Malick’s first movie to take place in contemporary times regards the modern age as a desolate environment of bland roads, expansive fields and nondescript edifices — all vagaries that suit the overarching sense that the entire experience consists of memories, some more vivid than others. There’s no story save for a series of situations: Marina (Olga Kuylenko), a soul-searching Ukranian raising her young daughter alone in Paris, falls in love with traveling American Neil (Ben Affleck) and moves to Oklahoma with him. There she grows increasingly frustrated with their stationary existence, finding some modicum of solace from a Spanish priest (Javier Bardem). At a certain point Neil rekindles an old romance with an American woman (Rachel McAdams) and faces a separate moral quandary when his job as an environmental inspector leads him to discover a conspiracy. His relationship deteriorates and Marina returns home, but the possibility of a reunion isn’t out of the question.
These events unfold less like exposition than individual moments that drift past within the context of a larger collage. Emmanuel Lubezki’s cinematography once again showcases Malick’s restless camera as he roams from one expressive scene to another, catching his lovers in extreme close-ups and under the bedsheets but almost never sitting still. Props in a moving picture book that keeps fluttering by, the stars of “To the Wonder” are at the mercy of Malick’s greater tapestry.
A master of montage, he frequently cuts in the middle of moving shots, resulting in an experience almost exclusively defined by its pace. The actors are tangential to the universe of subjectivity in which Malick traps them: Affleck has no more than a handful of lines, and Kuylenko’s words are mostly heard in voiceover. Oscillating between pristine shots of nature and intimate human interactions, Malick crafts an emotional foundation with subtle audiovisual cues; the transition from the warm affection that Marina and Neil share to the discord that ruins their relationship takes place almost entirely by way of fluctuations in Hanan Townsend’s soundtrack. A single abrupt act of aggression between the couple bursts into the narrative like a firebomb.
“The Tree of Life,” Malick’s most experimental film to date, also relied on abstractions to convey shifting attitudes and a crisis of faith, but the massive scope of that movie has been boiled down to purely human terms here. The most dramatic image of the movie finds Neil and his former flame in the middle of a bright green field surrounded by buffalo, a sweeping encapsulation of the American dream that’s still tangibly connected to the context of the narrative.

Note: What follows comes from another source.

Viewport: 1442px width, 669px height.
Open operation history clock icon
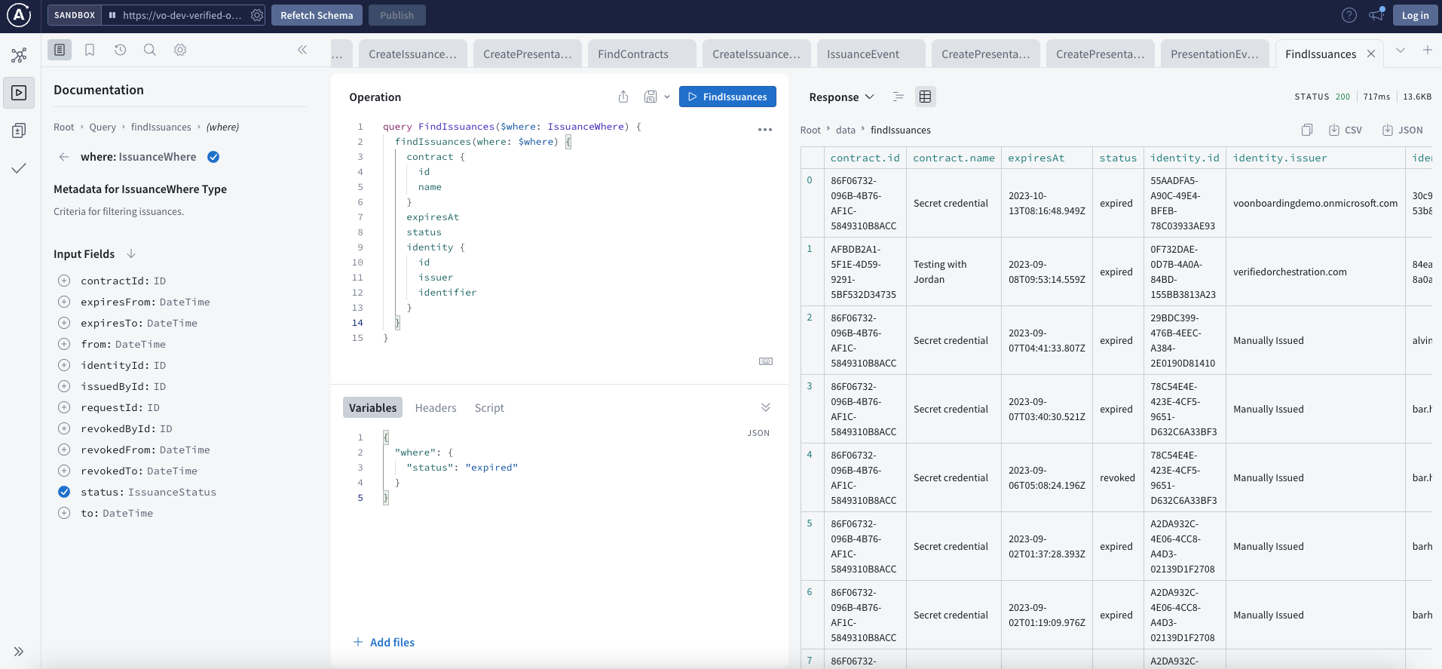tap(120, 50)
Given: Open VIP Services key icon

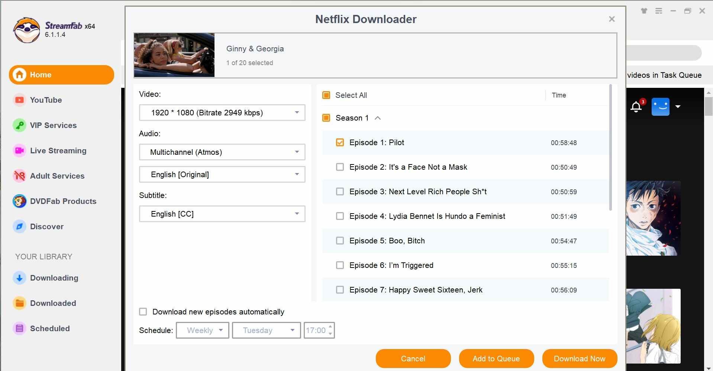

The movie’s lyrical title also services the plot: As Marina recalls in the opening sequence, shortly after the couple met they took a giddy trip to French island of Mont St. Michel. “We climbed the steps to the wonder,” she says, meaning the island locally considered “The Wonder of the Western World,” where they find themselves in the midst of a centuries-old monastery that points to the sky. The rocky building is an obvious indicator of the Christian tendencies that populate Malick’s movies, but its spiritual qualities extend beyond particulars to draw a sharp contrast between ephemeral encounters and fixed beauty. Marina’s life is in a constant state of change, but the Wonder retains its holy beauty no matter what happens next. Its appearance in the closing frame affirms that much.
When Malick draws out these notions in more blatant terms, the movie loses some of its weight from overstatement. Bardem’s character appears in a few instances delivering sermons but mostly just wanders around town looking somber, while expressing his commitment to Jesus in (yes, one more) voiceover. Malick is notorious for leaving loads of footage from his movies on the cutting room floor, but so much of “To the Wonder” works by evading any ideological transparency that the Bardem scenes stand out in an unflattering light.
Nevertheless, Malick’s conceptual approach means that even when his movies stumble, they manage to provoke. The priest’s troubled relationship with god mirrors the issues that Marina and Neil face with each other. As tensions between the two of them mount, “To the Wonder” renders the familiar terrain of romantic dysfunction on a grand scale. Malick haters may not change their tune, but at least they can admit that “To the Wonder” maintains a consistent thematic focus. There’s a logic to the ebb and flow that remains cyclical from start to finish. This is Malick’s world, but with “To the Wonder,” he invites us in.
Criticwire grade: B+
HOW WILL IT PLAY? Although it was booed in Venice, Toronto audiences were far more accepting of Malick’s movie, and it has since garnered nearly as much praise as derision. The film should perform decently in limited release this weekend and has solid long-term prospects on VOD.